Il est toutefois rappelé que l’assistance technique apportée au salarié ne peut être considérée comme une garantie de la réussite effective du projet.
La viabilité effective du projet de création ou reprise d’entreprise relève en effet de la seule responsabilité du salarié.
En conséquence, ni la société AKWEL ni l'Antenne volontariat ne pourront être tenues responsables des risques inhérents à la création ou à la reprise d’entreprise, notamment si une cessation des paiements venait à intervenir ultérieurement.

10.2.2 Aide financière

La société accordera au salarié volontaire dont le projet professionnel consistera dans la création ou de reprise d’une entreprise ou d’exercice d’une activité indépendante, une aide financière de 10 000 euros bruts.

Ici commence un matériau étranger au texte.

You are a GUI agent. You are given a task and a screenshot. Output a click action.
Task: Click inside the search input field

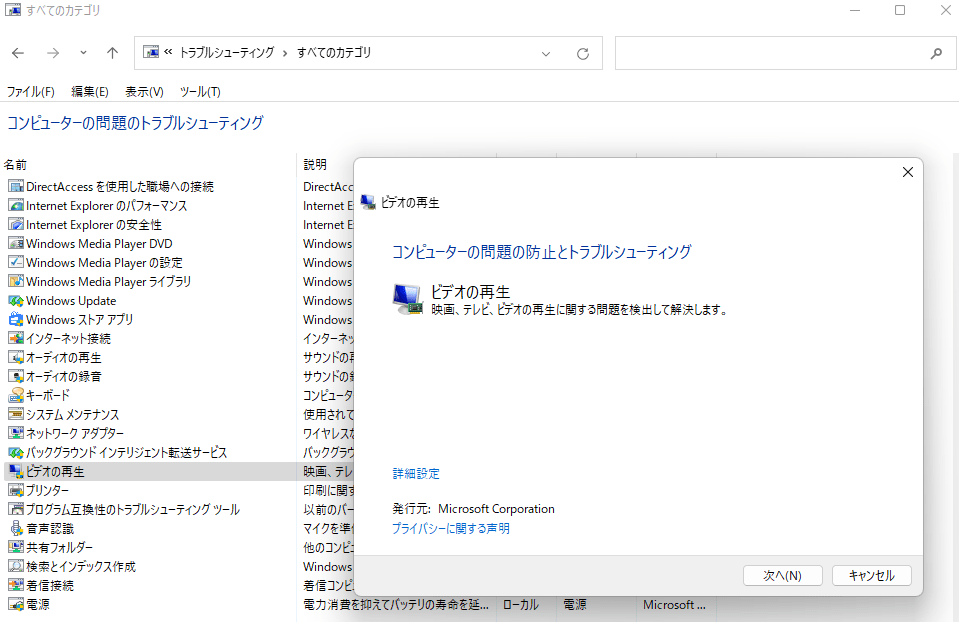coord(780,53)
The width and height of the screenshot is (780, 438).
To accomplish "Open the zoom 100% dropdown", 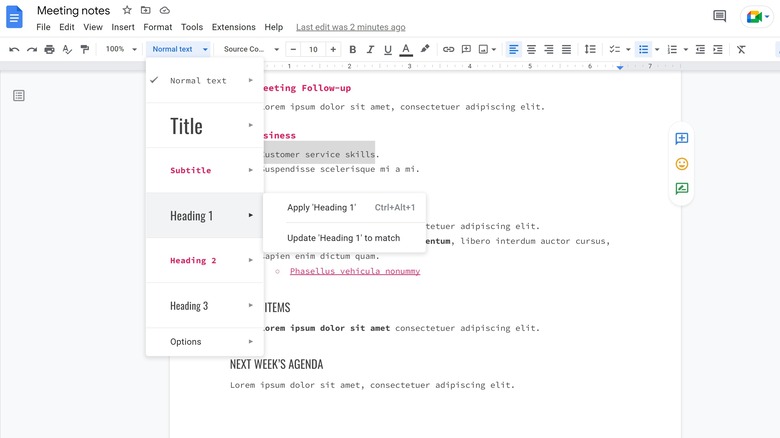I will pyautogui.click(x=120, y=49).
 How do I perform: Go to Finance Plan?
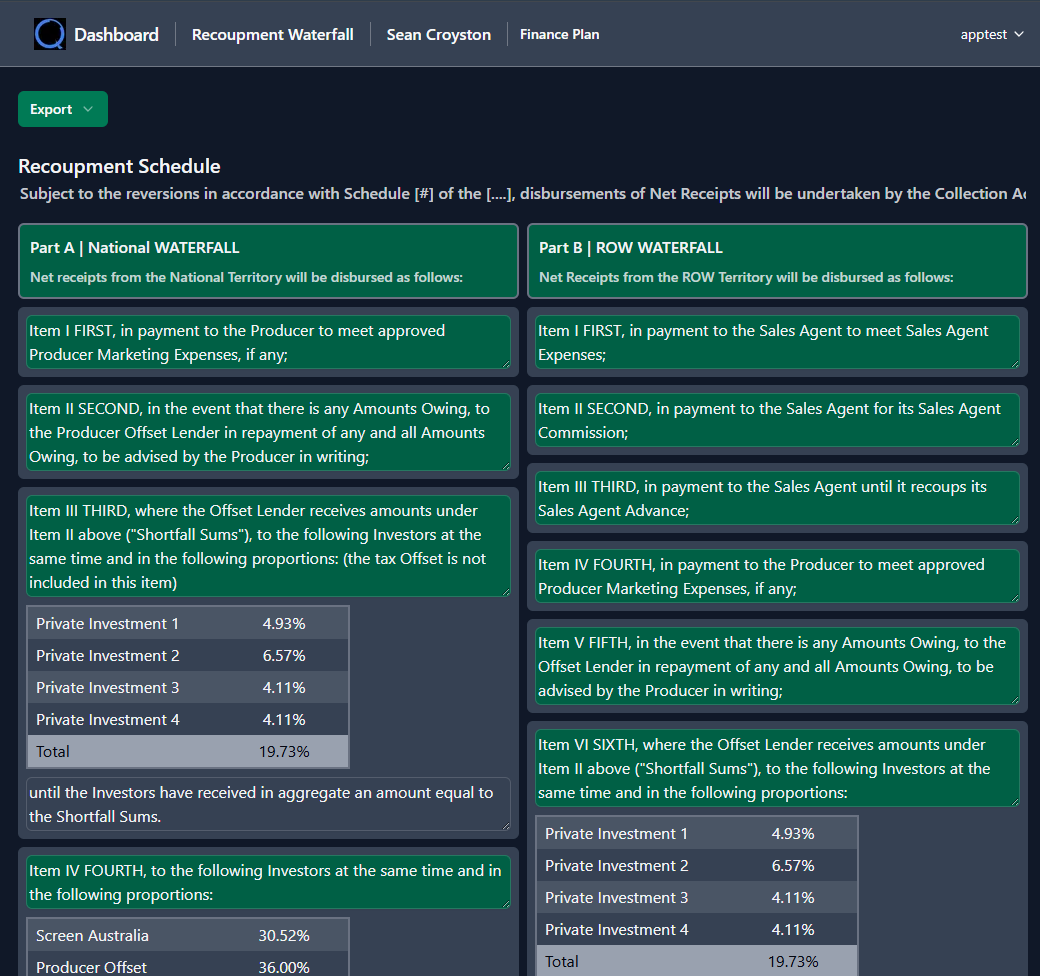point(559,34)
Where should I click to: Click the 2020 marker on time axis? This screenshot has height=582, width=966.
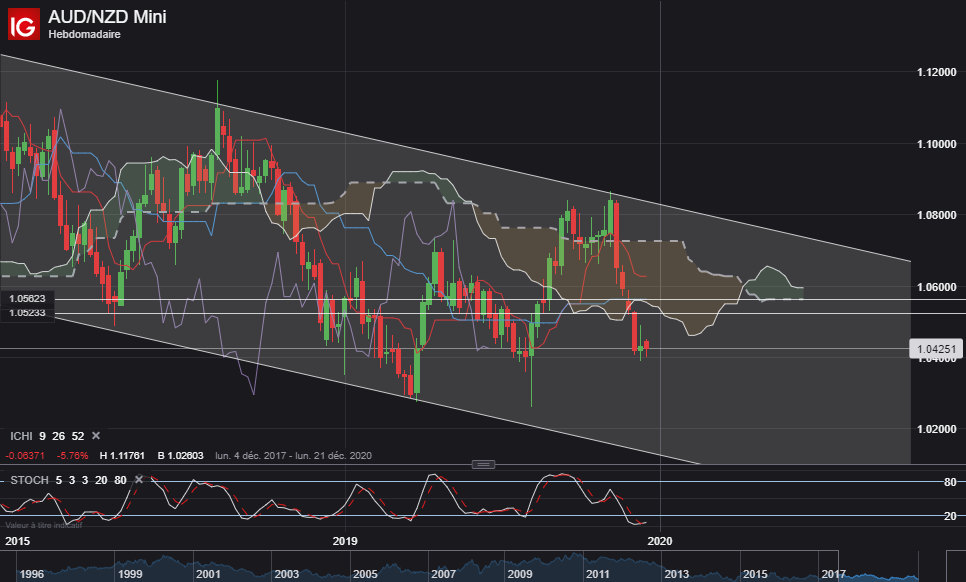click(x=660, y=541)
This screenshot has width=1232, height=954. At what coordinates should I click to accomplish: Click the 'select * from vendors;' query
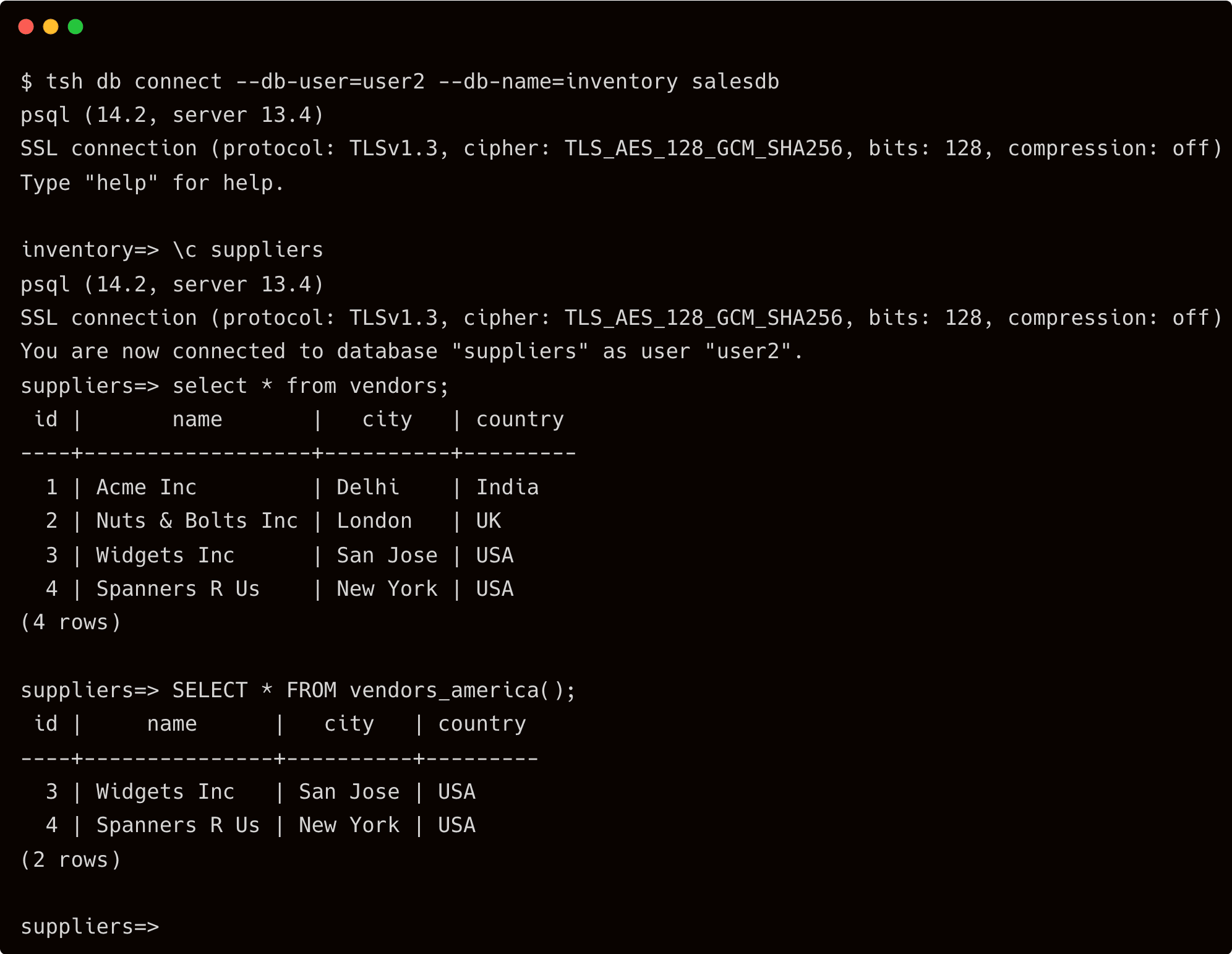tap(310, 386)
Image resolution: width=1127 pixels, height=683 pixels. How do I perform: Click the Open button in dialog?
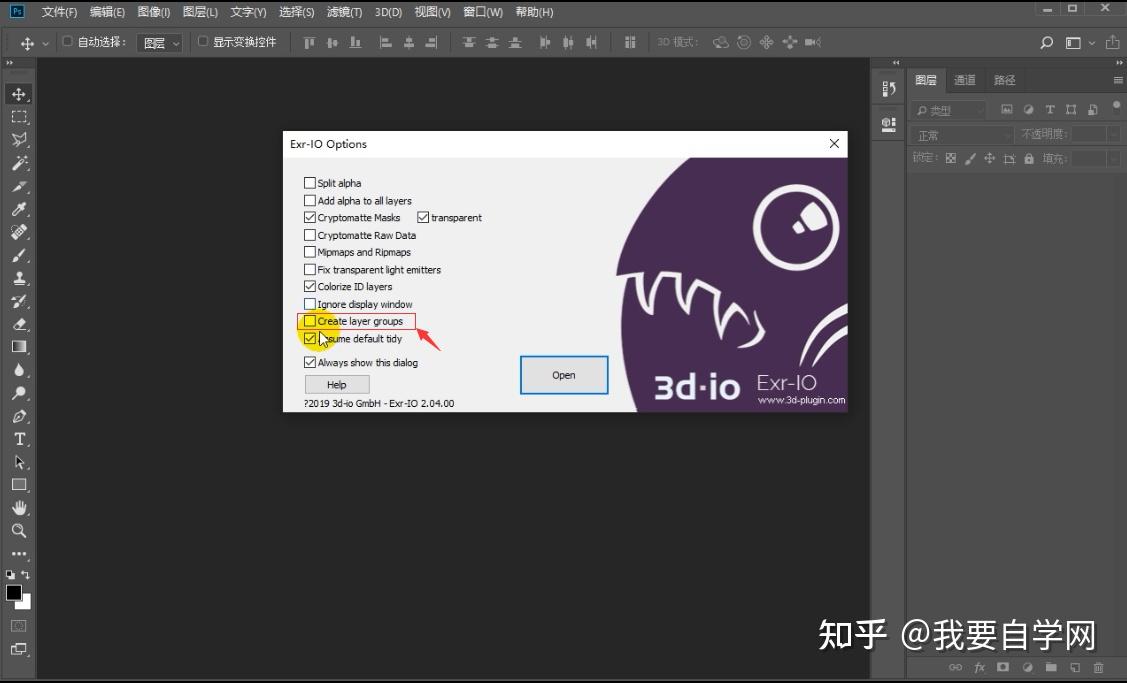coord(564,375)
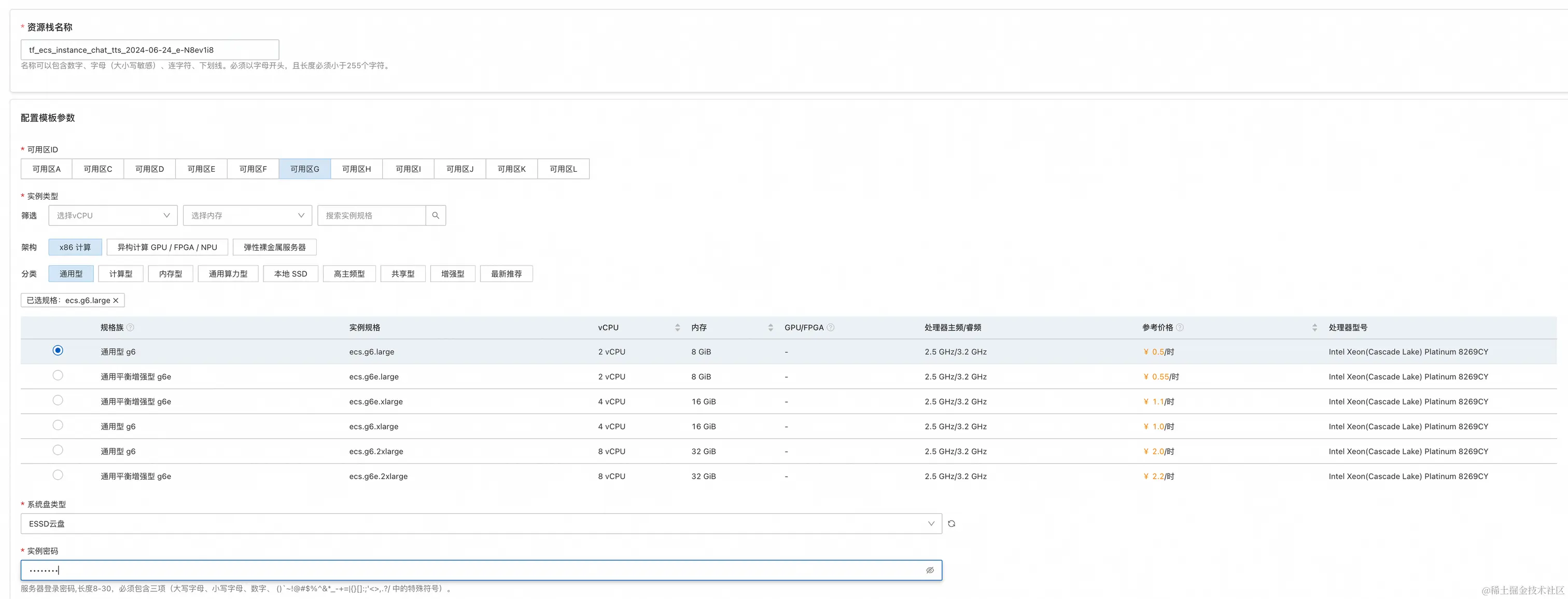
Task: Select radio button for ecs.g6e.2xlarge
Action: pyautogui.click(x=58, y=476)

L’aide à la création ou reprise d’entreprise sera augmentée de

1.000 € (mille euros) bruts si l’entreprise est créée ou reprise (siège et lieu de travail) dans un rayon de 30 km autour du précédent lieu de travail du salarié.

En tout état de cause, l'aide financière à la création d'entreprise suppose l'acceptation du départ volontaire par la Direction, la signature d'une convention de rupture d'un commun accord et l'absence de rétractation.
Elle sera versée en une seule fois au démarrage de l'activité si celui-ci intervient

dans les 9 (neuf) mois au plus tard à compter de signature de la convention de rupture d'un commun accord et sur présentation des justificatifs appropriés (extrait Kbis, statuts de l’entreprise, etc.).

Elle n'est pas cumulable avec les aides à la formation.

10.3 Aide à la mobilité géographique

Si le projet professionnel du salarié volontaire (embauche externe ou création ou reprise d’entreprise ou exercice d'une activité indépendante) impose un déménagement, (

emploi en CDI éloigné de son domicile actuel de plus de 100 kilomètres), la société AKWEL SA accepte de prendre en charge ses frais de déménagement dans la limite de 4000€ (quatre mille euros) HT.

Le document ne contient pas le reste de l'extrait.